[Begin]

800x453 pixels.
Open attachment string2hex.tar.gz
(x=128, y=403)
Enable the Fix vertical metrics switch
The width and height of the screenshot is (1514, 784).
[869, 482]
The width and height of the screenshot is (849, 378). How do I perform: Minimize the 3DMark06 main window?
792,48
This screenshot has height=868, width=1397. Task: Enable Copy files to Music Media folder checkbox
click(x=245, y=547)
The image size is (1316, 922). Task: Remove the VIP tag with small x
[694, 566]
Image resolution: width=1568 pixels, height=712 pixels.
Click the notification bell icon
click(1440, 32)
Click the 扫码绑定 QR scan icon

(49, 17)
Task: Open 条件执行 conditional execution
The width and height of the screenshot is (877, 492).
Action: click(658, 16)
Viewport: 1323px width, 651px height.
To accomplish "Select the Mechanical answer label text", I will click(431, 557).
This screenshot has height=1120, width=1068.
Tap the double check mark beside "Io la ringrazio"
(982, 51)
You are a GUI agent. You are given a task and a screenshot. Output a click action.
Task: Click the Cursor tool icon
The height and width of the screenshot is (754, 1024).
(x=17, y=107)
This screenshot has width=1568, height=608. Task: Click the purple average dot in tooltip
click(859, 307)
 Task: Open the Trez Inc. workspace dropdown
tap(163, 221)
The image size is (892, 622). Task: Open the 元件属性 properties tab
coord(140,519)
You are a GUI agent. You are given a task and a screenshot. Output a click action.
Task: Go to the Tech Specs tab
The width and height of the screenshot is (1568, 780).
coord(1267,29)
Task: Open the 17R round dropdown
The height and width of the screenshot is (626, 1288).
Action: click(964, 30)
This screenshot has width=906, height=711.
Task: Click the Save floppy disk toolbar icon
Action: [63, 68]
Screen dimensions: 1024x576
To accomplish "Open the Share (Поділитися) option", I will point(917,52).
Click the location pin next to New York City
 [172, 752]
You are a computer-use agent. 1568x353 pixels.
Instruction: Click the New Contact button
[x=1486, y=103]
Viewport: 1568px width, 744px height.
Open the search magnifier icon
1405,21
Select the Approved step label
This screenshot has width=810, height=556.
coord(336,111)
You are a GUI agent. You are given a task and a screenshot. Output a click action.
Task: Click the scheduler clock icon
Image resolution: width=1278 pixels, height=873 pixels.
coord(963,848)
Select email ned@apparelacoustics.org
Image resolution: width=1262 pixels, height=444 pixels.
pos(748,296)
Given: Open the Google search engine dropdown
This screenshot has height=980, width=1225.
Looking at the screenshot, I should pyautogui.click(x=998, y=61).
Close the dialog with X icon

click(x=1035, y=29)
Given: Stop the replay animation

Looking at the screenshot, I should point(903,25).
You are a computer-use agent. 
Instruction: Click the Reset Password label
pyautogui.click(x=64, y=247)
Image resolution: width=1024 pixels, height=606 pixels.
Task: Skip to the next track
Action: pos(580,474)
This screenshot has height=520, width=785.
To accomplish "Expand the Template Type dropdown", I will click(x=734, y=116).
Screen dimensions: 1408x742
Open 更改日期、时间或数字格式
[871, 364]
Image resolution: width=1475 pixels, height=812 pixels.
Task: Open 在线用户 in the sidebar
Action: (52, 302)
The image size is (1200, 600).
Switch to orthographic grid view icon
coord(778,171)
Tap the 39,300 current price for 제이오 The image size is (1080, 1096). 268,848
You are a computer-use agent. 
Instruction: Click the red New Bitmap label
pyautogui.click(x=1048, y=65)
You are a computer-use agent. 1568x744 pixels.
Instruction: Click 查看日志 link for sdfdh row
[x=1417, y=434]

[End]

▶ Written problem:
Please quote the data starting at the line that contains "This screenshot has height=520, width=785." and ending at the end of the data, keeping every line exactly as it appears.

▶ Output of the exercise:
This screenshot has height=520, width=785.
To accomplish "Expand the Template Type dropdown", I will click(x=734, y=116).
Screen dimensions: 1408x742
Open 更改日期、时间或数字格式
[871, 364]
Image resolution: width=1475 pixels, height=812 pixels.
Task: Open 在线用户 in the sidebar
Action: (52, 302)
The image size is (1200, 600).
Switch to orthographic grid view icon
coord(778,171)
Tap the 39,300 current price for 제이오 The image size is (1080, 1096). 268,848
You are a computer-use agent. 
Instruction: Click the red New Bitmap label
pyautogui.click(x=1048, y=65)
You are a computer-use agent. 1568x744 pixels.
Instruction: Click 查看日志 link for sdfdh row
[x=1417, y=434]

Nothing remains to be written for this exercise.